(PROVIDED PASSAGE Opens)
If implemented correctly and run to completion at the same fixed depth on the same deterministic game tree, alpha-beta pruning will not change the final Minimax decision. Alpha-beta is a correctness-preserving optimization: it only prunes branches when it can prove those branches cannot influence the backed-up min/max value at the root. Therefore, the chosen move and the root score should match plain Minimax exactly. If you see different results, it typically means your search conditions are not actually “the same fixed-depth deterministic tree,” or there is a bug.
The most common reasons developers observe different decisions are practical, not theoretical. First is time cutoffs: if you stop the search mid-branch (because a deadline hit), the result can depend on ordering, since you explored different children first. The fix is iterative deepening: only accept the best move from the last fully completed depth, so ordering affects how deep you get, not what you return at a given completed depth. Second is state mutation bugs: if you apply a move and forget to undo some state (turn, special flags), you’ll evaluate corrupted positions and results can vary with ordering. Third is inconsistent scoring: if your evaluation sometimes returns scores from different perspectives (AI vs current player), then pruning decisions can become invalid and outcomes can shift. Fourth is misuse of transposition tables: caching values without considering search depth or bound type can cause incorrect cutoffs and different root moves.
(PROVIDED PASSAGE Closes)
(INFORMATION SUPPLIED Opens)
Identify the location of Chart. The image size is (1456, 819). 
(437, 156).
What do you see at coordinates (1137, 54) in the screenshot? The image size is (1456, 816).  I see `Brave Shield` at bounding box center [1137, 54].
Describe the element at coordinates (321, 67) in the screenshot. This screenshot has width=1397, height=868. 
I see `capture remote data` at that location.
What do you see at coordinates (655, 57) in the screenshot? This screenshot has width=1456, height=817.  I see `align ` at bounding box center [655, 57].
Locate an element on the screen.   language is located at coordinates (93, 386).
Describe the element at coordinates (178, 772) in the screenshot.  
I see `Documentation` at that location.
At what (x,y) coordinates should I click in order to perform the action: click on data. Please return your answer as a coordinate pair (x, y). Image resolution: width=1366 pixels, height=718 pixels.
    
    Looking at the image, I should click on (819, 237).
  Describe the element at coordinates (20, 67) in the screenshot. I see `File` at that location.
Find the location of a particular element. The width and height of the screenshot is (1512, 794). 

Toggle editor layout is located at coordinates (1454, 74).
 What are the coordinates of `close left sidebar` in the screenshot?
(INFORMATION SUPPLIED Closes)
• _TASKS TO PERFORM_
a - From the text on alpha-beta pruning, list the four practical reasons it gives for developers seeing different decisions.
b - Translate this sentence from the text on alpha-beta pruning into Spanish: "Alpha-beta is a correctness-preserving optimization: it only prunes branches when it can prove those branches cannot influence the backed-up min/max value at the root."
These records have no connection to the text on alpha-beta pruning.

• _WRITTEN RESPONSES_
a -
- Time cutoffs
- State mutation bugs
- Inconsistent scoring
- Misuse of transposition tables

b - Alfa-beta es una optimización que preserva la corrección: solo poda ramas cuando puede demostrar que esas ramas no pueden influir en el valor mín/máx propagado hacia arriba en la raíz.